Tribünlerde 98 bin taraftar, 180 ülkeden naklen yayınlanan, 700 milyondan fazla insanın izlediği, 36 kamera ile çekilen, 800'e yakın gazeteci ve televizyoncu tarafından takip edilen bir futbol maçı. O maçı Real Madrid ile Barcelona oynuyorsa eğer, elbetteki bir maçtan ötesidir, tüm dünyaya nam salmış adıyla El Clasico'dur. 22 dünya starı, futbolculuk zamanlarında da birbirlerine rakip olmuş Luis Enrique ve Zidane, bir de elbetteki hakem Alejandro Jose Hernandez. Her tarafından tecrübe ve ustalık akan bu dünya derbisini ilk kez yöneten Hernandez sadece 32 yaşındaydı. Böylesine zorlu bir maç için FIFA kokartını daha iki yıl önce takmış ve Avrupa kupalarında sezon başındaki ön elemeler dışında maç yönetmemiş Hernandez, verdiği kararlarla tüm dünyadaki futbolseverleri çileden çıkardı. Barcelona'nın ofsayt olmayan iki gollük pozisyonunu kesip, Sergio Ramos'u oyundan atmayan Hernandez, Bale'in nizami kafa golünü de iptal etti. "Tecrübesiz hakem verirlerse böyle olur" diyebilirsiniz! Ama Hernandez hiç de tecrübesiz bir hakem değil! İnanılmaz gelebilir ama tam 22 yıldır hakemlik yapıyor. Babası Jerardo Hernandez, Alejandro'nun doğduğu Lanzarote'de halen hakem komitesi başkanlığını yapan eski bir hakem.

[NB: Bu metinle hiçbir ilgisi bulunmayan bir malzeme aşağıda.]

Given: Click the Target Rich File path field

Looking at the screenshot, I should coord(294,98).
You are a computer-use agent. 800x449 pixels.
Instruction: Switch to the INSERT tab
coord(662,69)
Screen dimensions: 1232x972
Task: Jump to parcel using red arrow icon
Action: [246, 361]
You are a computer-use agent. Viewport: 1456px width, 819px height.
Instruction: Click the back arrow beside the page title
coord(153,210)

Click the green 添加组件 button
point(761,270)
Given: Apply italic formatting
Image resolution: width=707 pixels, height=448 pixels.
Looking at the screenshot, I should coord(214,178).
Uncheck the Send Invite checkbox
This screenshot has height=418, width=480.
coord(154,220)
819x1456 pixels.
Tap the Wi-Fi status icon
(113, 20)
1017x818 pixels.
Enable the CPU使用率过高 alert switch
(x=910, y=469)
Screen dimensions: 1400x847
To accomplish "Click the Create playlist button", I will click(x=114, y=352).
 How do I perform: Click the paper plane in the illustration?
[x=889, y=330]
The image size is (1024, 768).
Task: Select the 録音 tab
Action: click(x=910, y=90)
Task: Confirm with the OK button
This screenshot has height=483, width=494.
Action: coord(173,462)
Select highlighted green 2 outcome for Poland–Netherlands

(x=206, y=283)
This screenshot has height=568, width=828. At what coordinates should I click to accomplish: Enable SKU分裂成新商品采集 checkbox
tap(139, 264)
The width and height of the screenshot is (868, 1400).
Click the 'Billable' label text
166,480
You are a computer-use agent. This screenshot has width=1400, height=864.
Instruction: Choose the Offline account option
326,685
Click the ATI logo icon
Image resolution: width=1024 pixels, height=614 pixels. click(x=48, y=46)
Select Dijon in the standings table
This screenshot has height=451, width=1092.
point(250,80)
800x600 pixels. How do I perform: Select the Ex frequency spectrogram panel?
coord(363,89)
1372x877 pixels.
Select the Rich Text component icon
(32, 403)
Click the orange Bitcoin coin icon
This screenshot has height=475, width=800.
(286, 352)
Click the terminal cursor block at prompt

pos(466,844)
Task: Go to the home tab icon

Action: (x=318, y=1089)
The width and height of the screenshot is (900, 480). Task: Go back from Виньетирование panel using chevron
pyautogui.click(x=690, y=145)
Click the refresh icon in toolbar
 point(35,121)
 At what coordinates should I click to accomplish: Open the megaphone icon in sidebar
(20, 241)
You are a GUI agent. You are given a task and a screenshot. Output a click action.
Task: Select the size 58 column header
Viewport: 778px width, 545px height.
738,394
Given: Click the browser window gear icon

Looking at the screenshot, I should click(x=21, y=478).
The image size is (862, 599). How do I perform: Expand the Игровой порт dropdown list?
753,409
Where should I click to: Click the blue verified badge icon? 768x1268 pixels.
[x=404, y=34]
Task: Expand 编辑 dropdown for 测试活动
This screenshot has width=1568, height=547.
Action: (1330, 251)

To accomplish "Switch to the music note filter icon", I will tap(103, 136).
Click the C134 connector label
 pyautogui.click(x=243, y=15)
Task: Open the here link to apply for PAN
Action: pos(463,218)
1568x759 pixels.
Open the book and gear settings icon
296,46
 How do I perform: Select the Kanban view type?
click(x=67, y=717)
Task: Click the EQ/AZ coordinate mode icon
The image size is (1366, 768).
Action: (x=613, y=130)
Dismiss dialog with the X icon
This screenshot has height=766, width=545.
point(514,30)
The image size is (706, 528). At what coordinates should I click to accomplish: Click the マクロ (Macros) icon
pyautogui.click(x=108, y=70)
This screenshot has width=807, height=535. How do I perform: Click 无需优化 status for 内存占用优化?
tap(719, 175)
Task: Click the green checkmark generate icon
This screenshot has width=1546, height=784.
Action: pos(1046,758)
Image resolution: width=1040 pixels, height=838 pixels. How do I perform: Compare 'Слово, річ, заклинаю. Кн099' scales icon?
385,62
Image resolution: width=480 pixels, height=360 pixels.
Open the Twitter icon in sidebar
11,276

11 yaşında elinde bayrak, yardımcı hakemliğe soyunan Alejandro 13 yaşında kendi yaşıtlarının oynadığı finali yönetmişti. O günden bu yana da ömrünü hakemliğe adadı, 2012'de İspanya'da birinci lig hakemi olan Hernandez son dört sezonda 75 maçta düdük çaldı. Hakemlik kariyerinin son hikayesinin gençlere bir ilham kaynağı olmadığının farkındayım. Ama Hernandez'in her çocuğun futbolcu olmak istediği yaşlarda, o tek tip siyah hakem formasını sırtına geçirmiş olması bizim gençlerimize de bir örnek olabilir. Peki Türkiye'de bir çocuk İspanyol Hernandez gibi, hakem olmak istese bu mümkün mü? 10 yaşında değil ama 15 yaşında "Evet". Türkiye'de hakemlik, birçok başarılı hakeme bakarsak babadan oğula geçen bir meslek gibi. Bunun en parlak örnekleri ise elbetteki Ahmet Çakar ve Cüneyt Çakır . İyi futbolcu olmak için tek şartın yetenek olmadığı malumunuz. Tek haneli yaşlarda altyapılarda futbolcu olmadan önce sporcu olmayı öğrenen ve sonra oyunun gerektirdiği taktik disiplini hafızasına kazıyan çocukların yanına, neden ortaöğretim çağında hakemliğe başlamış çocuklarımızı da eklemeyelim ki? Bugünlerde altyapılarda yetişen her çocuğun hayali Arda Turan gibi Barcelona'da top koşturmak ama kimbilir bazı çocuklarımız da Cüneyt Çakır gibi Şampiyonlar Ligi finali yönetmek istiyordur. Bir de hayatın garip cilvesi: El Clasico'yu yöneten HernandezTürkiye'de olsa klasman hakemi bile olamaz, 1.75 m boy barajına takılırdı. Çünkü İspanyol hakemin boyu 1.74 m!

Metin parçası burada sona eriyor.